Studying the shape of the systolic blood flow profiles, particularly the PAFP, helped to reveal important relationships between cardiac morphology and blood flow, and it provided insights into the driving forces behind cardiovascular disease in avian patients. Further studies must show whether the results seen in Congo grey parrots can be applied to other bird species and whether the Doppler sonographic examination of the PAFP can be utilized to diagnose specific cardiac diseases in birds.
5. Conclusions
This retrospective analysis of the shape of systolic Doppler blood flow profiles revealed significant differences between the AOFP and the PAFP in Congo grey parrots. Their AOFP is defined by a short AP and a long DP, whereas their PAFP exhibits a round shape with an AP that is comparable to the DP. Additionally, no effect of the heart rate on the shape of the blood flow profiles was observed.

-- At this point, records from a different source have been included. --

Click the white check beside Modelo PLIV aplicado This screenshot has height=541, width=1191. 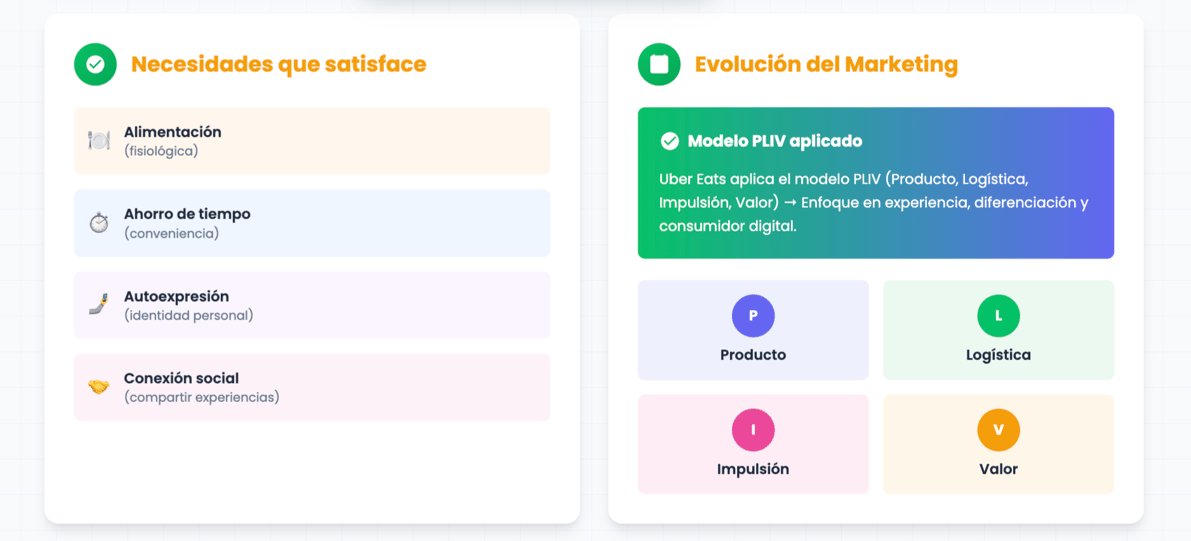click(670, 141)
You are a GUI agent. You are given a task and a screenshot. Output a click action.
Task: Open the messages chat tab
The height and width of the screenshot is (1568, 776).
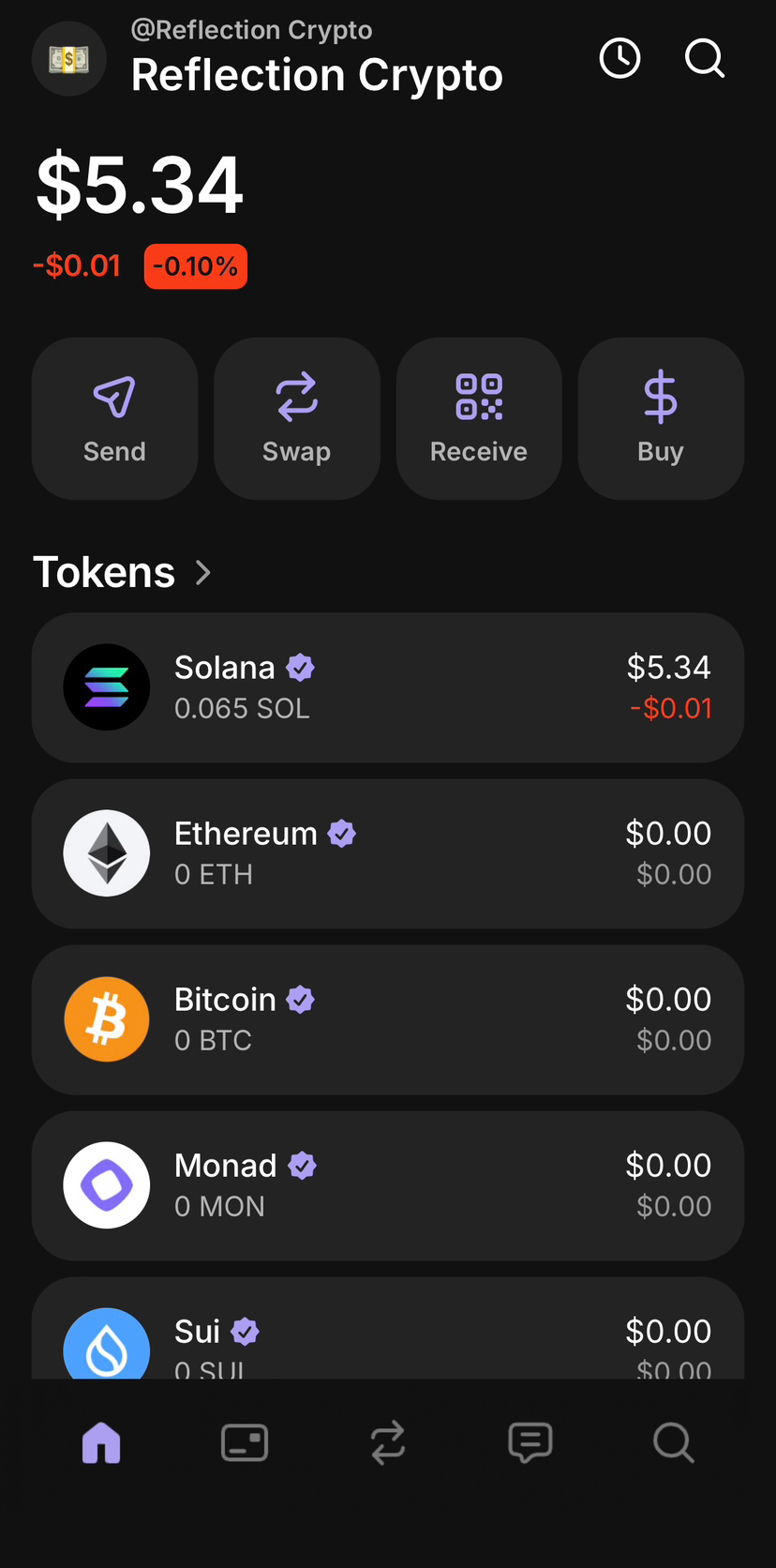530,1442
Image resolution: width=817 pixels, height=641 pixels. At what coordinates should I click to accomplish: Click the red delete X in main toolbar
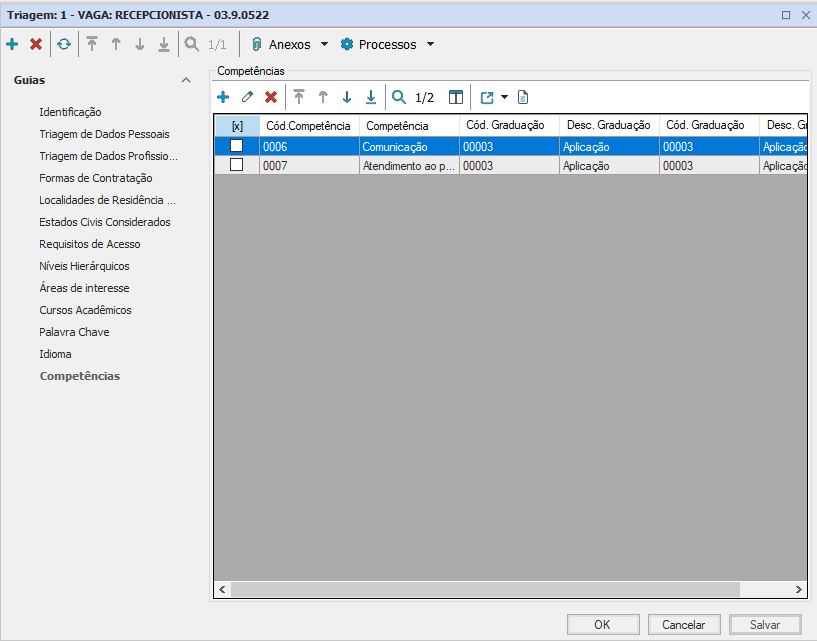(x=36, y=44)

The examination of the PAFP of grey parrots suffering from atherosclerosis provided insights into heart failure in birds. A significant decrease in the AP of the PAFP was found in parrots with sonographic findings of left heart failure, and even more so in parrots with sonographic signs of right heart failure, and can be assumed to be signal of the increasing pressure in the right heart and pulmonary circulation.
The correlation of the AP of the PAFP with other sonographic parameters, such as the dimension of the left atrium, the systolic and diastolic diameter of the right ventricle, the FS of the left and right ventricle, and the mean aortic or pulmonary blood flow velocities illustrates the importance of these parameters for assessing the functioning of the right ventricle during heart disease.